2. Notre esprit, en ce moment, se reporte par la mémoire à ce qui est raconté dans l'antique Histoire sainte, pour y trouver des préfigurations et des annonces de la mort du Seigneur. Comment ne pas évoquer, par exemple, l'itinéraire d'Abraham vers le mont Moriah ? Il est juste de rappeler ce grand patriarche, que saint Paul appelle "père de tous les croyants" (cf. Rm 4, 11-12). Il est le dépositaire des promesses divines de l'ancienne Alliance, et son histoire humaine préfigure aussi des moments de la Passion de Jésus.
Sur le mont Moriah (cf. Gn 22, 2), symbole de la montagne sur laquelle le Fils de l'Homme allait mourir en croix, Abraham monta avec son fils Isaac, le fils de la promesse, pour l'offrir en holocauste. Dieu lui avait demandé le sacrifice de ce fils unique, qu'il avait longuement attendu dans une espérance constante. Abraham, au moment de l'immoler, se fait lui-même, en un sens, "obéissant jusqu'à mourir": mort du fils et mort spirituelle du père.
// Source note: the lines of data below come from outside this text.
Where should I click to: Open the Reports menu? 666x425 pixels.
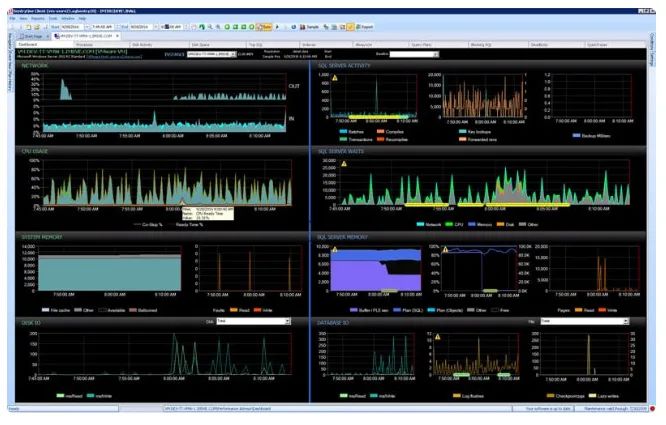click(38, 19)
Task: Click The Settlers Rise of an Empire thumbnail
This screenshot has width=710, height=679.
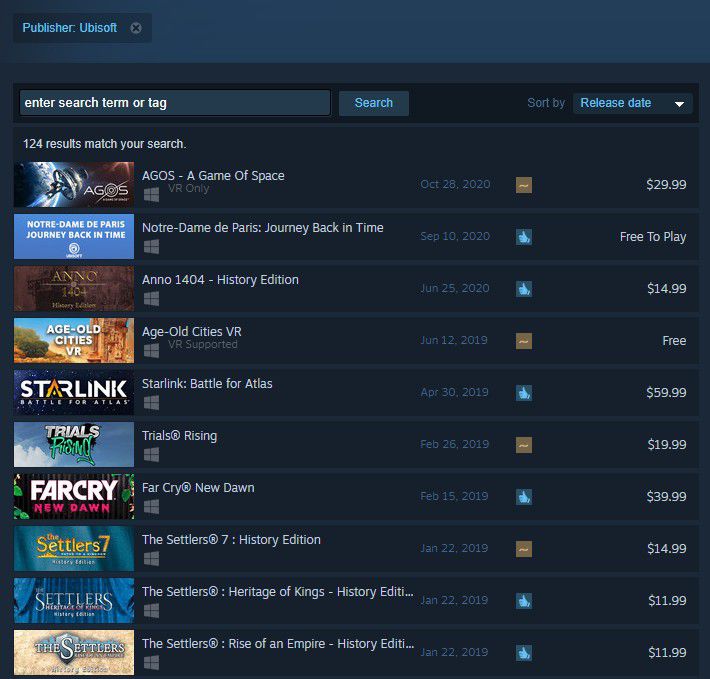Action: 74,653
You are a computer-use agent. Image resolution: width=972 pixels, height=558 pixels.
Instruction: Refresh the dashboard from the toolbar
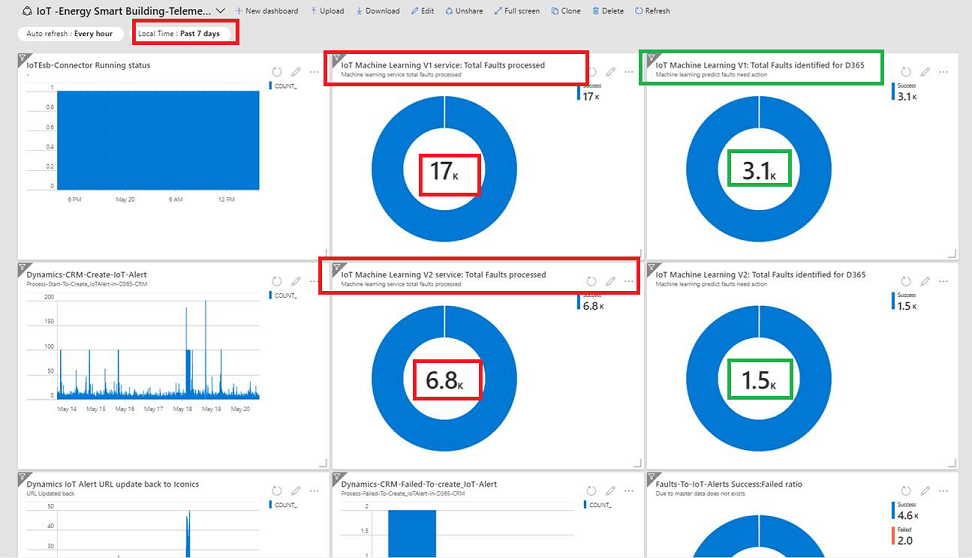tap(653, 11)

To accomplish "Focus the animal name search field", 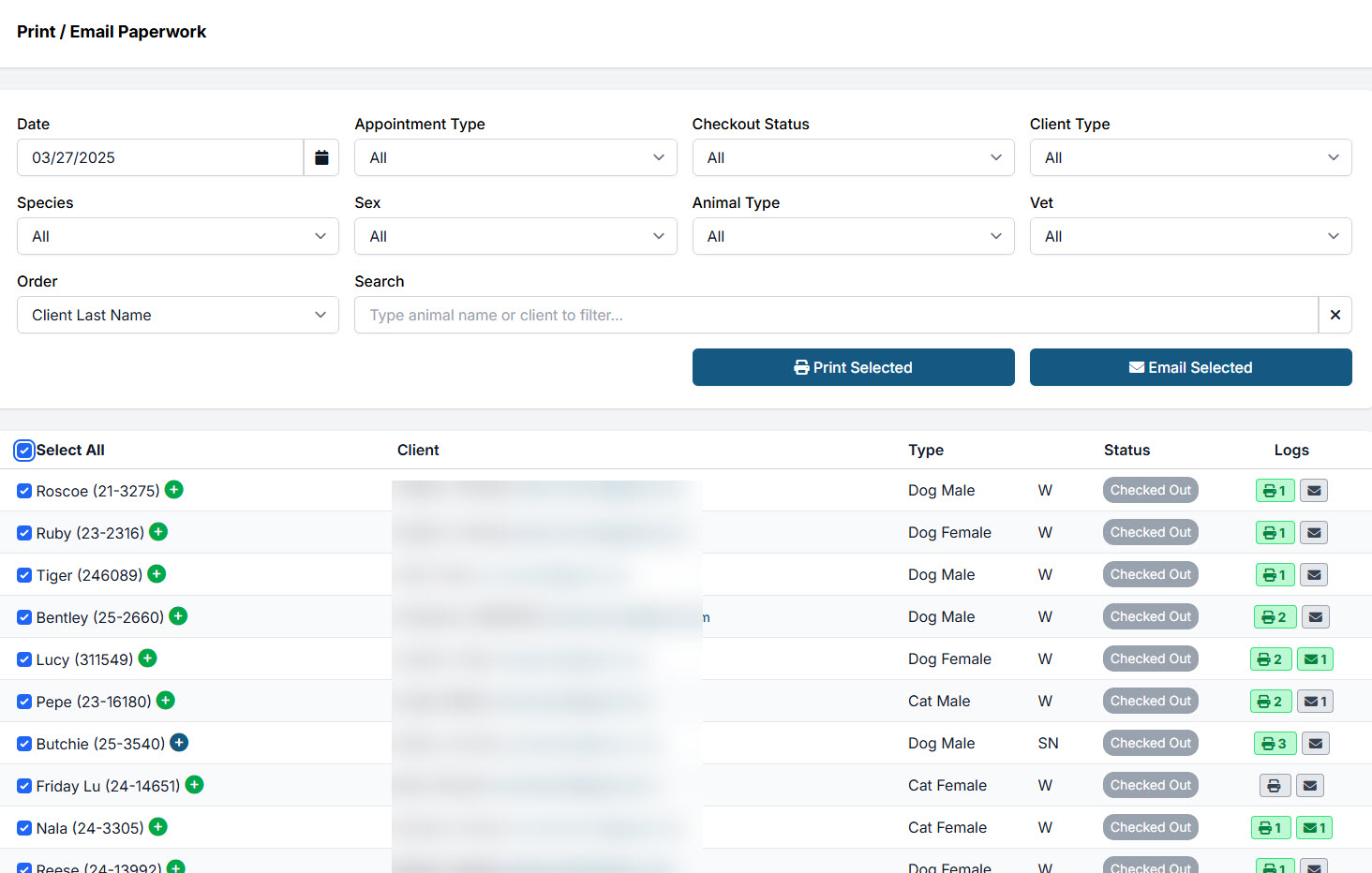I will click(x=834, y=315).
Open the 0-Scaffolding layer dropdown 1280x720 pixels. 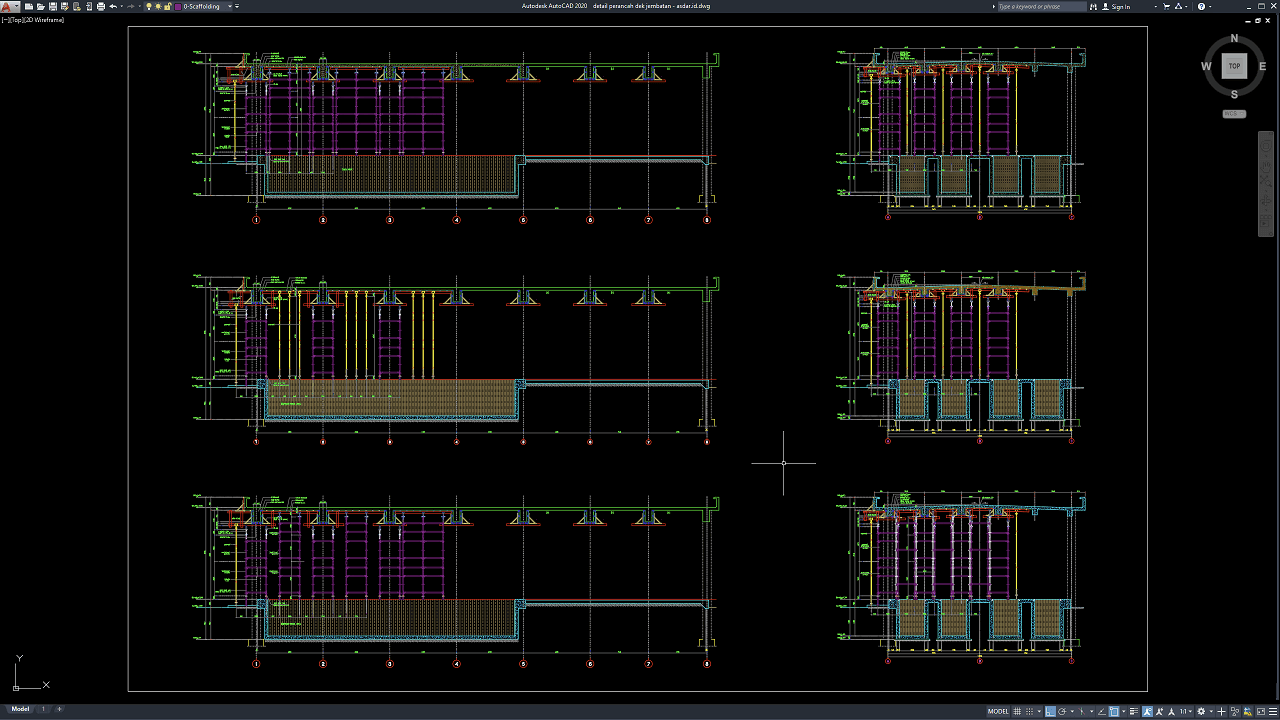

Ce geste, qui n'a été finalement qu'une preuve d'obéissance et de fidélité, puisque l'ange du Seigneur arrêta la main du patriarche et ne permit pas qu'Isaac fût tué (cf. Gn 22, 12-13), constitue une annonce éloquente du sacrifice décisif de Jésus.
3. Comme le dit l'évangéliste Jean, le Père éternel a tant aimé le monde qu'il lui a donné son Fils unique (cf. Jn 3, 16). L'apôtre Paul lui fait écho et dit: le Fils s'est fait "obéissant pour nous jusqu'à mourir et à mourir sur une croix" (cf. Ph 2, 8). La main des bourreaux ne fut pas arrêtée par l'ange au moment du sacrifice du Fils de Dieu.
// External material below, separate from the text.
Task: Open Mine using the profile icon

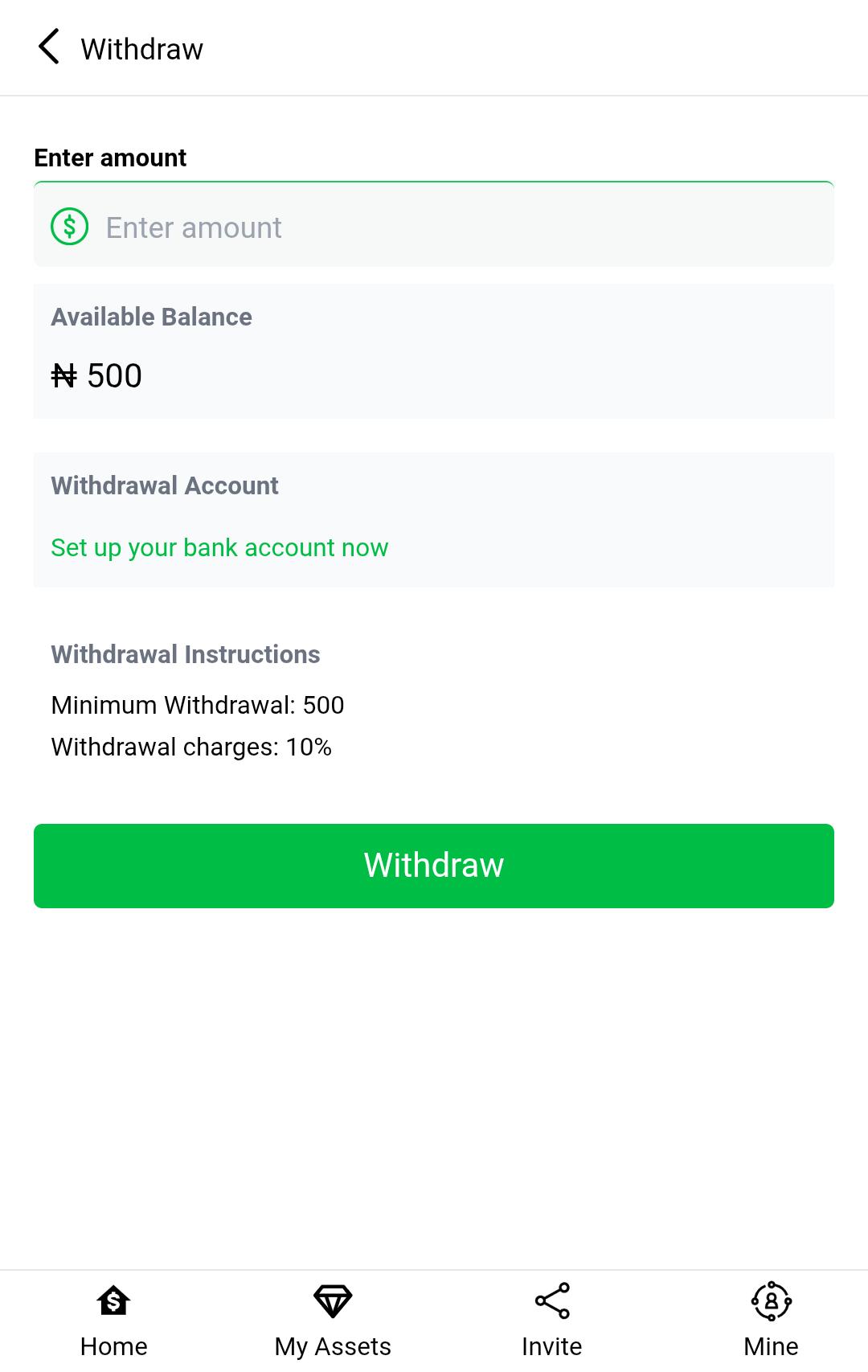Action: [770, 1300]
Pourtant, à Gethsémani, le Fils avait prié pour que, si cela était possible, le calice de la Passion s'éloignât de lui, mais il exprimait immédiatement sa disponibilité totale à accomplir la volonté du Père (cf. Mt 26, 39). Obéissant par amour pour nous, le Fils s'est offert en sacrifice, et il accomplit ainsi l'œuvre de la Rédemption. De ce mystère bouleversant, nous sommes tous témoins aujourd'hui.
4. Restons en silence sur le Golgotha. Au pied de la Croix se trouve Marie, Mater dolorosa: cette femme au cœur déchiré par la douleur, mais prête à accepter la mort de son Fils. La Mère des douleurs reconnaît et accueille dans l'holocauste de Jésus la volonté du Père pour la rédemption du monde. Le Concile Vatican II rappelle à son sujet: "Elle avança dans son pèlerinage de foi et elle a gardé fidèlement son union avec son Fils jusqu'à la croix au pied de laquelle, non sans un dessein divin, elle se tint debout (cf. Jn 19, 25) compatissant vivement avec son Fils unique, s'associant d'un cœur maternel à son sacrifice et donnant le consentement de son amour à l'immolation de la victime née d'elle; et finalement elle a été donnée par le même Christ Jésus, mourant sur la croix, comme mère au disciple, par ces paroles: 'Femme, voici ton fils' (cf. Jn 19, 26-27)" (Lumen gentium, n. 58).
Marie nous fut donnée à tous comme Mère, et nous sommes appelés à suivre fidèlement les pas du Fils, qui s'est fait pour nous obéissant jusqu'à la mort et à la mort sur la Croix: "Christus factus est pro nobis oboediens usque ad mortem, mortem autem crucis" (Antienne de la Semaine sainte; cf. Ph 2, 8).
5. Il fait maintenant nuit noire. Contemplant le Christ mort sur la croix, nous pensons aux injustices et aux souffrances si nombreuses qui prolongent sa Passion en tout lieu de la terre. Je pense aux endroits où l'homme est offensé et humilié, frappé et exploité. En toute personne touchée par la haine et par la violence, ou marginalisée par l'égoïsme et par l'indifférence, le Christ souffre encore et meurt. Sur le visage des "blessés de la vie" se dessinent les traits du visage du Christ mourant sur la croix. Ave, Crux, spes unica! De la Croix jaillit aujourd'hui encore l'espérance pour tous.
Hommes et femmes de notre temps, tournez le regard vers Celui qui a été transpercé! Il a donné sa vie par amour pour nous. Fidèle et docile à la volonté du Père, il est pour nous un exemple et un encouragement. C'est précisément pour cette obéissance filiale que le Père "l'a élevé au-dessus de tout; il lui a conféré le Nom qui surpasse tous les noms" (Ph 2, 9).
Puisse toute langue proclamer "que Jésus Christ est le Seigneur, pour la gloire de Dieu le Père" (cf. ibid. 2, 11).